PROVIDED PASSAGE =

Original URL: https://www.theregister.com/2007/07/04/evolutionary_database_design/

Evolutionary database design

'Technically trivial'

By Matt Stephens

Posted in Software, 4th July 2007 07:02 GMT

Evolutionary Database Design (EDD, aka database refactoring) is a controversial topic in the software development world. It’s a sore point among some DBAs because it promotes the making of changes to schemas that contain live customer data, sometimes with more than one application using the same database.

Given this controversy, and the resistance to iterative techniques among many database specialists, it seemed fair to pitch some of the commonest criticisms to Scott Ambler, co-author with Pramod Sadalage, of the book Refactoring Databases: Evolutionary Database Design.

Headshot of Scott Ambler.

Scott Ambler at Machu Picchu.

Matt Stephens, for Reg Developer: Hi, Scott. First off, could you tell us why you feel there's a need for an evolutionary approach to database design?

STUDY QUESTIONS =
- a) According to the article on evolutionary database design, who co-wrote the book Refactoring Databases: Evolutionary Database Design with Scott Ambler?
- b) Write the next part of the article on evolutionary database design, picking up right after its final line.

DATA EXTRACTS =

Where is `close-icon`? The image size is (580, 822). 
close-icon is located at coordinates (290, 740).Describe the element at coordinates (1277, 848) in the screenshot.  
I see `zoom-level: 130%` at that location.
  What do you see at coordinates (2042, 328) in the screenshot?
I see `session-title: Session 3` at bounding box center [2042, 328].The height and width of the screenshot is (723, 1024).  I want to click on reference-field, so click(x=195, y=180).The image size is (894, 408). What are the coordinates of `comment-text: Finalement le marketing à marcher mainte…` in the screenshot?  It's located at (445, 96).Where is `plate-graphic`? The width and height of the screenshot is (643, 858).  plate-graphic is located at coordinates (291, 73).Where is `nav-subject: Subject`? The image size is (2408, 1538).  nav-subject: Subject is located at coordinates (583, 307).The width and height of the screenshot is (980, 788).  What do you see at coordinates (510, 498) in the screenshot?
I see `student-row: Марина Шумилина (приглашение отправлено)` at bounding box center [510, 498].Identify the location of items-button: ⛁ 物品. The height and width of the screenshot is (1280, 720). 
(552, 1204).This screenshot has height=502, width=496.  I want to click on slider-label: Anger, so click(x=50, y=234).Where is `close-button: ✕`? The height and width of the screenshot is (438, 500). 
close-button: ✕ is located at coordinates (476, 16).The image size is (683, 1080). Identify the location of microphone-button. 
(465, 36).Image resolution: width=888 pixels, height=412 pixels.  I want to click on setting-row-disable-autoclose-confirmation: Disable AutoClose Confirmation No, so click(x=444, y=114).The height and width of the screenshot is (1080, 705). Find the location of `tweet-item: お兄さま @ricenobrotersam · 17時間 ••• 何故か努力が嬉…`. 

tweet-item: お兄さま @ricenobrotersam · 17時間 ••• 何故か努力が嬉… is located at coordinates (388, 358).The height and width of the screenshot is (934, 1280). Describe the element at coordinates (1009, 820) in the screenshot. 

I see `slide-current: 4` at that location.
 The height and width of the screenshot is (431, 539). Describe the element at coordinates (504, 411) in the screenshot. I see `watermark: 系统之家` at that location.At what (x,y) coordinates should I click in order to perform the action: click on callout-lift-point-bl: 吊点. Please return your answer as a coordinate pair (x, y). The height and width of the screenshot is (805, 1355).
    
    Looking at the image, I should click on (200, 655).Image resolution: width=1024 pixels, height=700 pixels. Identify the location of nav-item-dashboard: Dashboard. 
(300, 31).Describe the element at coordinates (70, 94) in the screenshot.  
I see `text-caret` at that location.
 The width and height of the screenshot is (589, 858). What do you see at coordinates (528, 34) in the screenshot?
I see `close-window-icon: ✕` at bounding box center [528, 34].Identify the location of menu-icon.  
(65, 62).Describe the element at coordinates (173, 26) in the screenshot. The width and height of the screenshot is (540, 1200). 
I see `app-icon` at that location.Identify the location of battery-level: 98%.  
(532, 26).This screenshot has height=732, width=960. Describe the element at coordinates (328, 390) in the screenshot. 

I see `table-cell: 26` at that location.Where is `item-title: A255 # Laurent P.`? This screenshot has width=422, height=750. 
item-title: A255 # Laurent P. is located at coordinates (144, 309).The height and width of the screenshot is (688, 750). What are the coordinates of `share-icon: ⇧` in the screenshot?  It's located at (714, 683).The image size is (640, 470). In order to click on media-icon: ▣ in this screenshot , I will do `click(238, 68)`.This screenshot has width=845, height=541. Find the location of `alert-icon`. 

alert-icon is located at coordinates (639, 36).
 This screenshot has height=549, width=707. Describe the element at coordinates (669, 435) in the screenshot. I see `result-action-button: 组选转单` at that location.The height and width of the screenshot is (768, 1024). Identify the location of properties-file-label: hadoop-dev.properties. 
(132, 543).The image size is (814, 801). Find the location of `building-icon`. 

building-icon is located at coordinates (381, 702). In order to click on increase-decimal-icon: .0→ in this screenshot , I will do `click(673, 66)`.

PER-TASK ANSWERS =
- a) Pramod Sadalage

- b)
Scott: First and foremost, there’s nothing special about databases. Just like evolutionary approaches to design work incredibly well for other aspects of software development they also work well for databases. As Pramod and I show in Refactoring Databases, it's actually a technically trivial thing to evolve an existing relational database schema, even when hundreds of disparate systems access it.

Unfortunately, the traditional data community assumed that evolving database schemas is a hard thing to do and as a result never thought through how to do it. Worse yet, this assumption led to other questionable assumptions, such as the need to model in detail the data aspects of a system early in the lifecycle. The end result is that many data professionals have pretty much missed out on the fundamental ideas and techniques which application developers pretty much take for granted these days. They've got a lot of catching up to do.

Reg Developer: in a sense, the database schema is a reflection of the problem domain: so once designed, it generally shouldn't need to change very much – as long as it's been designed thoughtfully, of course, and grew out of collaboration between the customer, end-users, business analysts etc. Given this, is there really a need for EDD in a software development project?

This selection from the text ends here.